My guild has picked up somebody that takes everything that I hate about wow_ladies and sticks it into a single, annoying human being. Making a big deal of being female? Check. Misogyny and misandry? Check.  Insistence on hand-holding when attempting to figure out a new spec (right down to asking what each and every talent does)? Yep. Constantly asking for help? Yeeeah.

Fuck me with a rusty pike.

Maybe I have been spoiled by my guild’s relative sanity and its female population’s lack of the stereotypical and idiotic. I mean, I rarely complain about the guild and I haven’t had such an issue with a guild member in a very long time, so this must be A Big Deal.

I knew this person was a bad fit when their response to a tale about two Blood Elf priests being jackasses in a pug was, “Ooooh, gai boiz, how CUTE!”

That’s right, folks. All Blood Elves are gay males. Let’s forget that the characters were later mentioned as being female – I bet that suddenly stopped being cute for that person. Lesbians, after all, aren’t nearly as adorable as gay dudes, right?

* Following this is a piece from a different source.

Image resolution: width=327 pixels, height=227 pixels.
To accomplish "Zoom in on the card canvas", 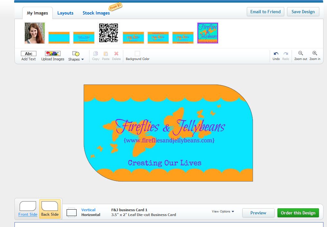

I just … whatisthisIdon’teven. For the second time in what, three years, I’m going to have to add a Harbinger to my ignore list.

I have seriously never seen the stereotypical gamer grrrl outside of wow_ladies and I don’t like this and I want them to go away. Make it stooooooop.

In other news, apparently girls ask a lot of questions and are bad at WoW. DID YOU HEAR THAT, MERI, WE ARE BAD AT WOW AND WE ASK A LOT OF QUESTIONS. HOW DO I MINE FOR FISH, GUYS.

THE HATRED OF A THOUSAND RAGING NERDS

HEY. HEY HATERS. HEY.

There has been a case, on my server, of some Orc players taking every possible opportunity to talk about how they hate Blood Elves and wish they weren’t part of the Horde, as well as sharing their opinion that the wee elves should be removed from the game.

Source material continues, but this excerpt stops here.